OBJECTIVE: Copy the records below verbatim, from the line containing "Select Single-Core view" up to and including the line containing "tap(150, 96)".

GIVEN RECORDS:
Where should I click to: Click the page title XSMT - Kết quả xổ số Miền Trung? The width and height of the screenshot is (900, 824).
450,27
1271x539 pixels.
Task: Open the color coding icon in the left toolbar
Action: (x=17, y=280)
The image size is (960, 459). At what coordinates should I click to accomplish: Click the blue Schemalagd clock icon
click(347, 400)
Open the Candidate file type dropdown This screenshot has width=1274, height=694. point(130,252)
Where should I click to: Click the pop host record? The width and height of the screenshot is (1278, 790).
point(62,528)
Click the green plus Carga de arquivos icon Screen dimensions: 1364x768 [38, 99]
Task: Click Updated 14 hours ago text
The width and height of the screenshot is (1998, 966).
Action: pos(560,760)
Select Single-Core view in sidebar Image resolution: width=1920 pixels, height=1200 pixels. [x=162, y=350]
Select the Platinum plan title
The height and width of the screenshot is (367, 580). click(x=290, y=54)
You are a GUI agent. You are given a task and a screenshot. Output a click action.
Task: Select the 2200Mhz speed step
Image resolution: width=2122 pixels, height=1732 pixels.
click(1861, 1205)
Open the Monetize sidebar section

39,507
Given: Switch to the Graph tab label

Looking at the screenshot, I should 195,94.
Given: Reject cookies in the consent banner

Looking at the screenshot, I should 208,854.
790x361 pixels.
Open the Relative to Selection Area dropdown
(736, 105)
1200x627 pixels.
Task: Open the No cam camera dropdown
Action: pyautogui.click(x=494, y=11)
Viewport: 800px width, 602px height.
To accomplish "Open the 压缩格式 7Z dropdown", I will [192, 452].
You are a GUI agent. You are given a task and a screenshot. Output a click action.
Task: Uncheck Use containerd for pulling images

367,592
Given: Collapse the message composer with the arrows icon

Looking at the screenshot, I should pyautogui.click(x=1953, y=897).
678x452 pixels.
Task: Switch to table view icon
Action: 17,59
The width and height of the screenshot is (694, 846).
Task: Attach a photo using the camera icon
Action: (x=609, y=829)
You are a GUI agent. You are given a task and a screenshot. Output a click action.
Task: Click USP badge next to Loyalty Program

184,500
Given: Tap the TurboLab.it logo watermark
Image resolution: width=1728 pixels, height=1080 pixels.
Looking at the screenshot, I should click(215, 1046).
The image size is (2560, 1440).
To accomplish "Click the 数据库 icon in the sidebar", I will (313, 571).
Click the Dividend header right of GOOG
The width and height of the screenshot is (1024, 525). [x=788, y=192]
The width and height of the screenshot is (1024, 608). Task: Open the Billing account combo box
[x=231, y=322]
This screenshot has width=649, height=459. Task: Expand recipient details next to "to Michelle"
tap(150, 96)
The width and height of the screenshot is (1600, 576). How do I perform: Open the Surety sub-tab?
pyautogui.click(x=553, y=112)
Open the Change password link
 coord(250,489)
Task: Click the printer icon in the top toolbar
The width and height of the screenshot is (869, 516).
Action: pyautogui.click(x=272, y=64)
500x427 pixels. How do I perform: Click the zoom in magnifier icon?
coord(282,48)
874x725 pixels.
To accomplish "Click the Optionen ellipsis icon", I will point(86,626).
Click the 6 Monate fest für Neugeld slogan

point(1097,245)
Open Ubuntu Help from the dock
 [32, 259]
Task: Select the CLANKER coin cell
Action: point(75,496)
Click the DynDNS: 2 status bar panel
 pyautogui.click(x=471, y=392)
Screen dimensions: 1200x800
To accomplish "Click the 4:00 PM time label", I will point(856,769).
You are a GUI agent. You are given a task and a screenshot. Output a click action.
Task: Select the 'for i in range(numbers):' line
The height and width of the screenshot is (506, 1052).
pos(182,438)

RESPONSE:
Select Single-Core view in sidebar Image resolution: width=1920 pixels, height=1200 pixels. [x=162, y=350]
Select the Platinum plan title
The height and width of the screenshot is (367, 580). click(x=290, y=54)
You are a GUI agent. You are given a task and a screenshot. Output a click action.
Task: Select the 2200Mhz speed step
Image resolution: width=2122 pixels, height=1732 pixels.
click(1861, 1205)
Open the Monetize sidebar section

39,507
Given: Switch to the Graph tab label

Looking at the screenshot, I should 195,94.
Given: Reject cookies in the consent banner

Looking at the screenshot, I should 208,854.
790x361 pixels.
Open the Relative to Selection Area dropdown
(736, 105)
1200x627 pixels.
Task: Open the No cam camera dropdown
Action: pyautogui.click(x=494, y=11)
Viewport: 800px width, 602px height.
To accomplish "Open the 压缩格式 7Z dropdown", I will [192, 452].
You are a GUI agent. You are given a task and a screenshot. Output a click action.
Task: Uncheck Use containerd for pulling images

367,592
Given: Collapse the message composer with the arrows icon

Looking at the screenshot, I should pyautogui.click(x=1953, y=897).
678x452 pixels.
Task: Switch to table view icon
Action: 17,59
The width and height of the screenshot is (694, 846).
Task: Attach a photo using the camera icon
Action: (x=609, y=829)
You are a GUI agent. You are given a task and a screenshot. Output a click action.
Task: Click USP badge next to Loyalty Program

184,500
Given: Tap the TurboLab.it logo watermark
Image resolution: width=1728 pixels, height=1080 pixels.
Looking at the screenshot, I should click(215, 1046).
The image size is (2560, 1440).
To accomplish "Click the 数据库 icon in the sidebar", I will (313, 571).
Click the Dividend header right of GOOG
The width and height of the screenshot is (1024, 525). [x=788, y=192]
The width and height of the screenshot is (1024, 608). Task: Open the Billing account combo box
[x=231, y=322]
This screenshot has width=649, height=459. Task: Expand recipient details next to "to Michelle"
tap(150, 96)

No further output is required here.